In order for the United States and its democratic allies across the world to emerge victorious in a fight against a barbaric enemy, patriotic citizens in these countries must rise up and firmly reject fanaticism, denounce leaders and governments who are politically sympathetic to Islamic Jihad, and remain as diligent, resolute and vigilant as ever in an enduring fight against an enemy whose stated aim is the annihilation of the West and the terrorizing of non-Muslims across the world. The United States must do everything within its power to ensure its support for legitimate national governments that seek assistance in fighting terrorism.

Perhaps as importantly, peace-loving Muslims in nations as unstable as Sudan and as prosperous as India, home to roughly 150 million, must forcefully condemn the attacks in Mumbai.

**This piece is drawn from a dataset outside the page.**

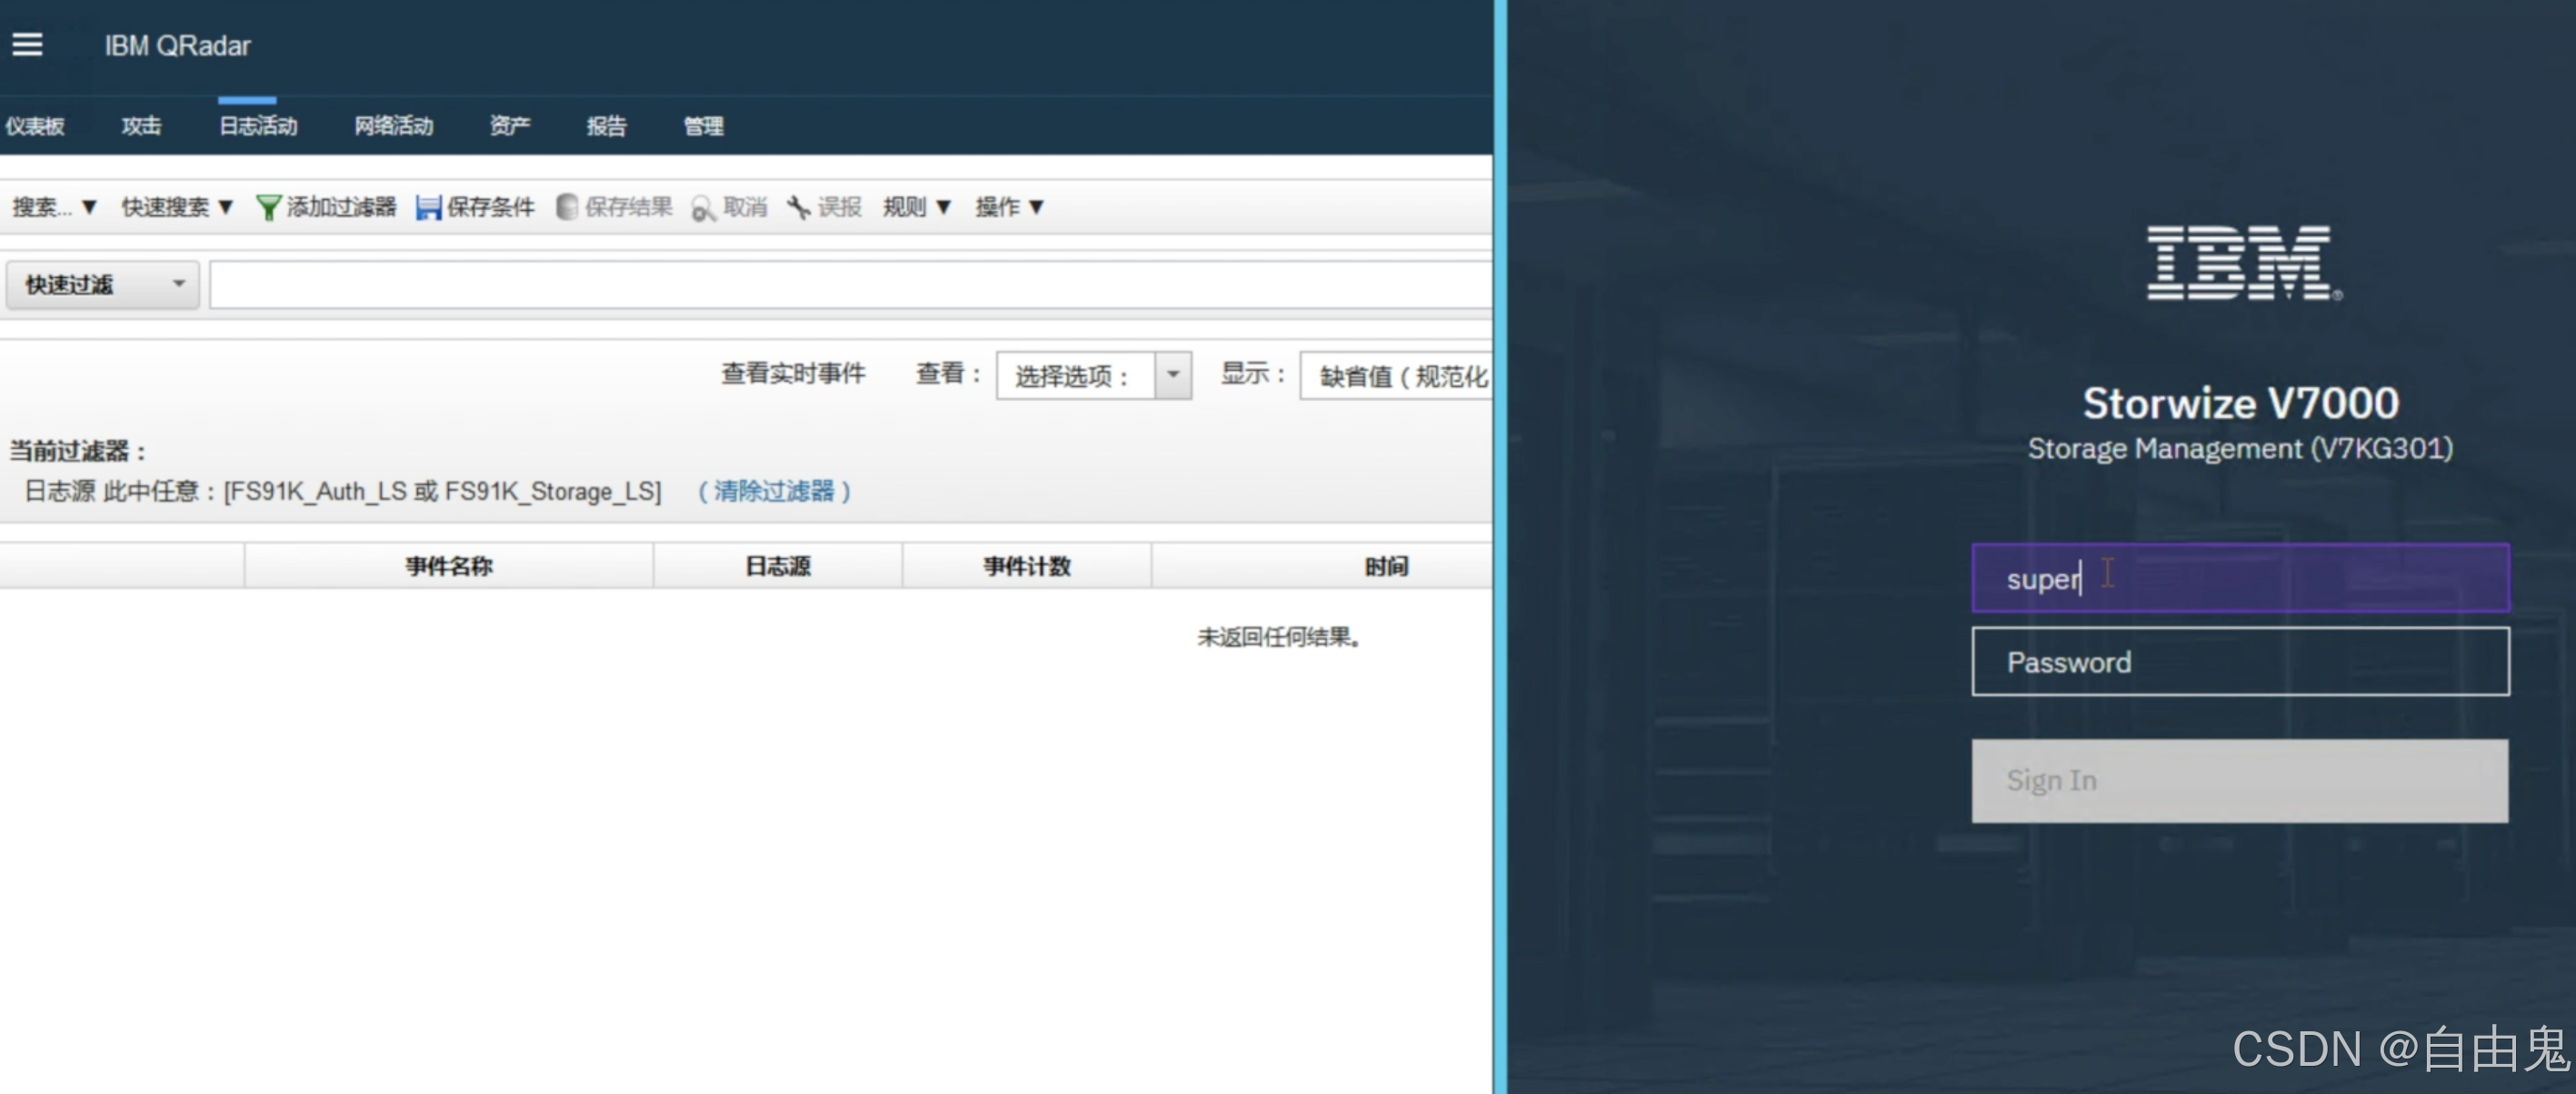
Task: Open the 规则 rules menu
Action: click(x=916, y=207)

The triumph of freedom and liberty over nihilistic terror masqueraded as a political agenda is anything but assured. It is a battle that pits decency against depravity and the victorious side will be the one whose conviction of the rightness of its cause is most uncompromising. Our nation's resolve is stretched thin by a two-front war against fanaticism in the Middle East and demoralizing - perhaps even worsening - economic times. But our enemies - India's enemies - do not much care for our troubles. News that the Dow Jones Industrial Index took historic losses or that the unemployment index crept steadily toward 10 percent only makes us more vulnerable, not more sympathetic, to the extremist forces that last week brought terror to southwest Asia.

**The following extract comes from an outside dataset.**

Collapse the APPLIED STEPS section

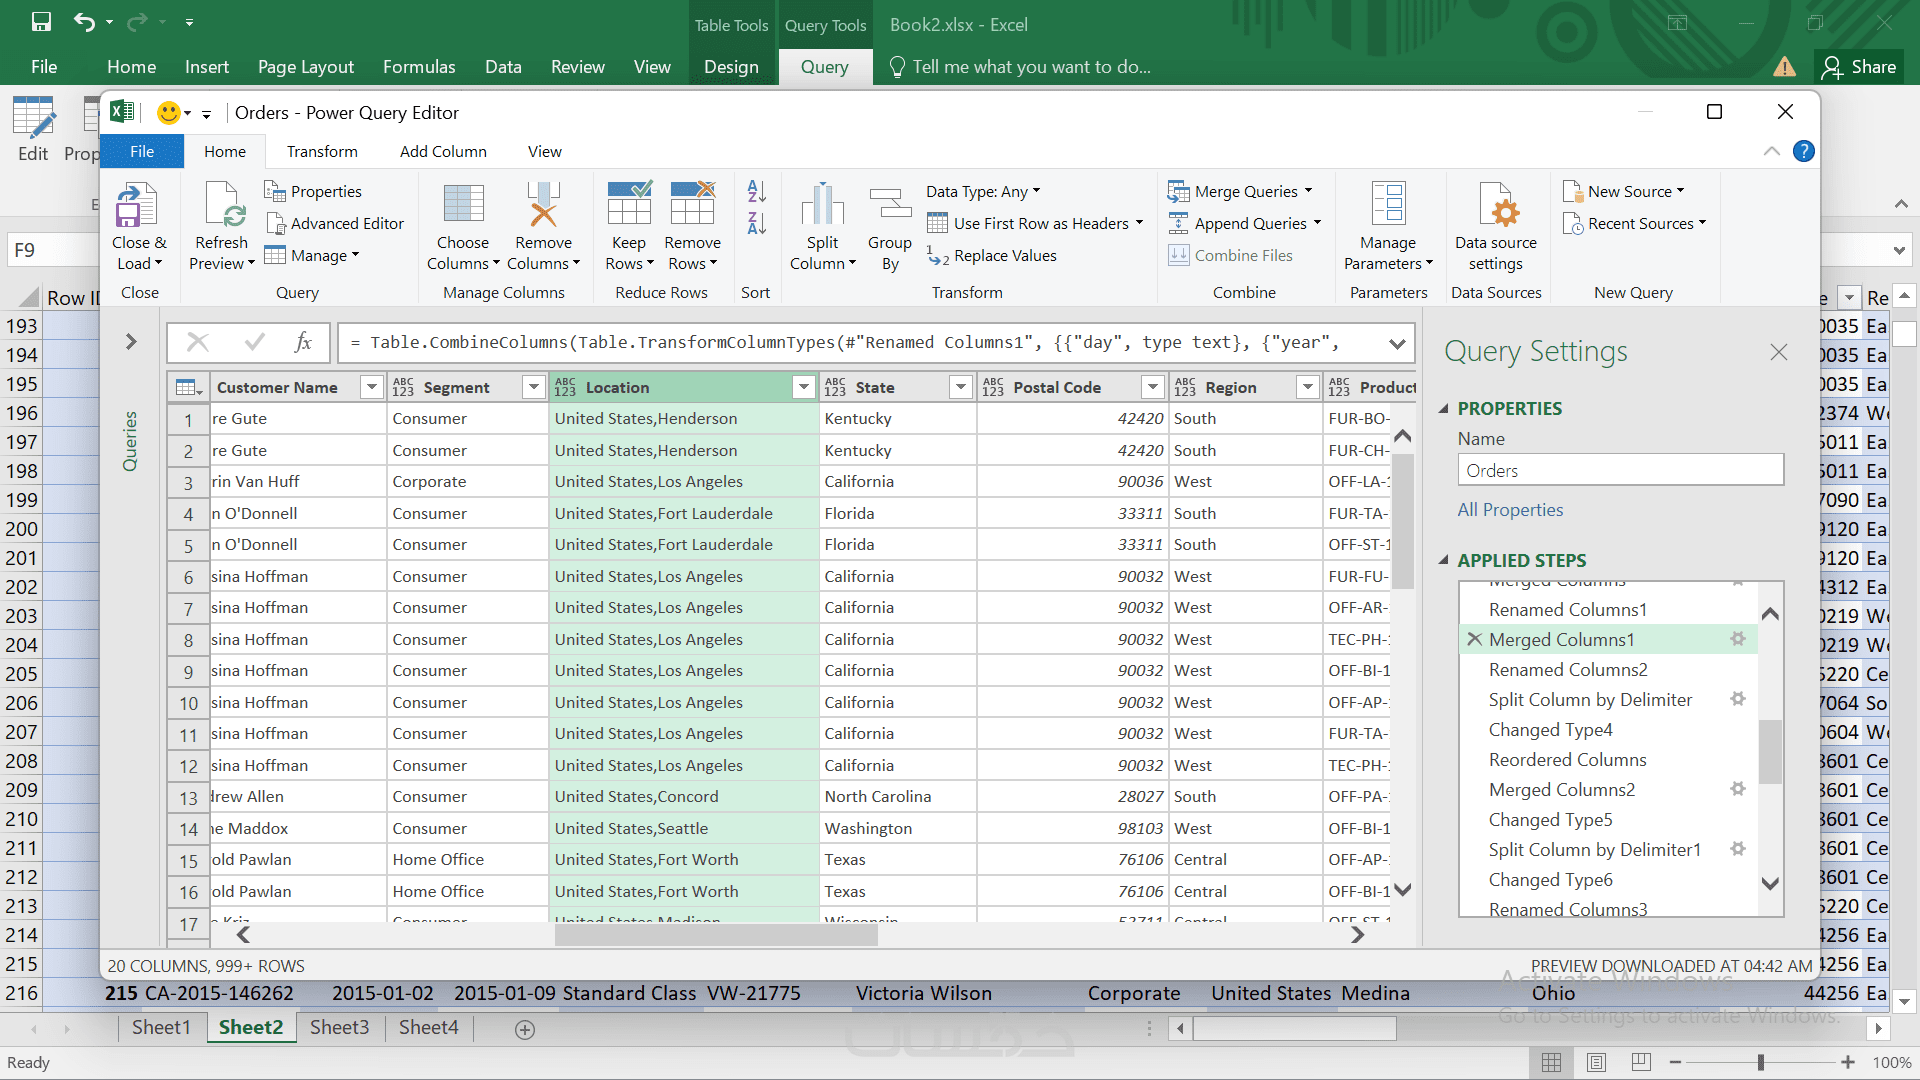tap(1443, 560)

Finding and killing terrorists, as well as drying up the swamps of political instability and religiously brainwashed fanaticism in which they breed, ought to be as important to the next administration as it was to the last.

President-elect Obama, vociferous in his criticism of the Bush administration's handling of a war against Islamic extremism, will soon have his chance to lead the civilized world's efforts in a fight that has largely shaped and will continue to shape the twenty-first century. Mumbai's massacre, a well-organized attack on one of our most strategically important democratic allies, reminded us once again what losing looks like.